でも、それなら更に疑問は肥大する一方だ。熾天使だったマスターが今は悪魔で、しかも人間界で小さなバーを経営しているのはおかしい。
興奮から覚め、落ち着きを取り戻すように息を吐いたミカ。その表情は何処か暗い。恐らく次に彼女が語るのが俺が今疑問に思っている部分、つまり禁断の果実の芯になる部分だろう。
「熾天使になってから、姉は変わってしまいました。前までは誰にでも優しい人だったのに急に無関心になって誰とも言葉を交わさなくなってしまったんです……私にも。」
「そしてある日、姉は何処かへ消えてしまいました。……私がいけなかったんです。私がもっと早く気づいてあげれればあんなことにはならなかったのに……」
ミカは肩を震わせて、それを沈めるようにギュっと両肩を掴んだ。
俺はとうとう触れてしまうのだ。禁断の果実の中心部にある種の部分に。
心臓が不思議と加速していく。何故だ? 話の結末を知りたいという探究心からか? それとも核心に触れたくはないという恐怖心からか?

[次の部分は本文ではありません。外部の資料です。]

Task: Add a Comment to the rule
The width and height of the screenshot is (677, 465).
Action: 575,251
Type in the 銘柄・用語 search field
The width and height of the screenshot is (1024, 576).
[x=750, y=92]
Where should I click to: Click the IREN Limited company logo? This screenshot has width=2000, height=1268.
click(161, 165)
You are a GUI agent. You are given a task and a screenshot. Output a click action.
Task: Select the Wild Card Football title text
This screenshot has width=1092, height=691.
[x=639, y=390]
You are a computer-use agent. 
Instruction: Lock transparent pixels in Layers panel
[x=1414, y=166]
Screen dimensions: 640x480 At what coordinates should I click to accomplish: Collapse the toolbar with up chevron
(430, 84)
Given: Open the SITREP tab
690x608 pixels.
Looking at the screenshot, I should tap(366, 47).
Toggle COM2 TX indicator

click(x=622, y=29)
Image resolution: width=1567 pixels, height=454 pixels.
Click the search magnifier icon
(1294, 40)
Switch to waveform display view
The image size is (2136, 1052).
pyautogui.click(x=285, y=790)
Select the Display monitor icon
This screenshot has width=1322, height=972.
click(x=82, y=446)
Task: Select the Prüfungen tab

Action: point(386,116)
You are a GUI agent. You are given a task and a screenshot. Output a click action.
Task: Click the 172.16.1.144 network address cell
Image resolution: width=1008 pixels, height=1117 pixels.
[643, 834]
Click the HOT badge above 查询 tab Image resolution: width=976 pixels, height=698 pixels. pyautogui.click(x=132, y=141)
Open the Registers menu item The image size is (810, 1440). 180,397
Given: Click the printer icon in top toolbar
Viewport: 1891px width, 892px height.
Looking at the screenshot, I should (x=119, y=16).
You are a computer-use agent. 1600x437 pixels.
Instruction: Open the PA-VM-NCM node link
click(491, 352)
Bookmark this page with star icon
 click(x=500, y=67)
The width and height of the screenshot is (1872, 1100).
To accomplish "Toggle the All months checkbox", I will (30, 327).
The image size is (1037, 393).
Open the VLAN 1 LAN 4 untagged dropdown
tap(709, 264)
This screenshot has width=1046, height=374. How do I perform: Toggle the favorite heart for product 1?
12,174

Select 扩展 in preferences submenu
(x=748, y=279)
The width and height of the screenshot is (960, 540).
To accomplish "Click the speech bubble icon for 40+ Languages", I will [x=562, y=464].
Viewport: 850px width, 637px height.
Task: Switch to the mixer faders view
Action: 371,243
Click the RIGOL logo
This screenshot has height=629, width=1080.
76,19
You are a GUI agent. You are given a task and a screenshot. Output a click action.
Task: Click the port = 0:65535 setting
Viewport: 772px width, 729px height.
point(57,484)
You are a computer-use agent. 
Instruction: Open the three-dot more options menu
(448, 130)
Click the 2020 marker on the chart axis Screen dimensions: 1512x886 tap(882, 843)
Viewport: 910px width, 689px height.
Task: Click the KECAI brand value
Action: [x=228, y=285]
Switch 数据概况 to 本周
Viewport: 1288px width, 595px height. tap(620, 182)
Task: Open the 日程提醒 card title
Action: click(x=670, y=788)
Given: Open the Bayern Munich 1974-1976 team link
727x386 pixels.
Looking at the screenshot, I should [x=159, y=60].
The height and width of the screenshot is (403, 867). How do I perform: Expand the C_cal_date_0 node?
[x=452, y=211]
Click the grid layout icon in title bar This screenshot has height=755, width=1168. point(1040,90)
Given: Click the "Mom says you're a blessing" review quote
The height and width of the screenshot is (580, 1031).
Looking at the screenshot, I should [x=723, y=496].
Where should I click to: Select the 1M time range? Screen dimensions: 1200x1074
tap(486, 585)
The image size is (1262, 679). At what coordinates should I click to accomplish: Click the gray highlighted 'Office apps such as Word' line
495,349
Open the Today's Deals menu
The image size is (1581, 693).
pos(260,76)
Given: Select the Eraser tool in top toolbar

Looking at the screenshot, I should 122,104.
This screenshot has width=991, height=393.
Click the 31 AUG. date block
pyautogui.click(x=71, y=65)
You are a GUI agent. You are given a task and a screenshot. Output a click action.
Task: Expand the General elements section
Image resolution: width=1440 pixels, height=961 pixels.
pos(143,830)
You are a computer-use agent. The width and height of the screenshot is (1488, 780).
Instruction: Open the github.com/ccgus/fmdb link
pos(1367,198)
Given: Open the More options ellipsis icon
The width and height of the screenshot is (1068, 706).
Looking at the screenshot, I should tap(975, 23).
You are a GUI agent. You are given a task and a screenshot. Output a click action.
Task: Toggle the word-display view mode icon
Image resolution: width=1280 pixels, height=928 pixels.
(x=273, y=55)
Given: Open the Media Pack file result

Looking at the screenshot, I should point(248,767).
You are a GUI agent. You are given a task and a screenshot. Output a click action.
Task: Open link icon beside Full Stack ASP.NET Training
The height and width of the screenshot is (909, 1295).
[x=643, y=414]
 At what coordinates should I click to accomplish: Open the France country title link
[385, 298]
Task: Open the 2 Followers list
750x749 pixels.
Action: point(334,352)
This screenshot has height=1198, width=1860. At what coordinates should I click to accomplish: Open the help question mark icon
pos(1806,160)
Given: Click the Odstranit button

とにかくそれが不快で仕方なくて、全身から嫌な汗が滲み出て来る。出来ることなら早くこの状況から開放されたい。
しかしミカは中々話を切り出してくれない。当たり前だ、それだけ話しづらい内容だということはいままでのことを踏まえれば簡単に察しがつく。
だが俺だって限界にきている。今すぐにでも叫びだしそうだ。
そんな俺を見て、彼女は決心がついたのか、色が薄い唇をキュっと嚙み締めてから、ミカは言った。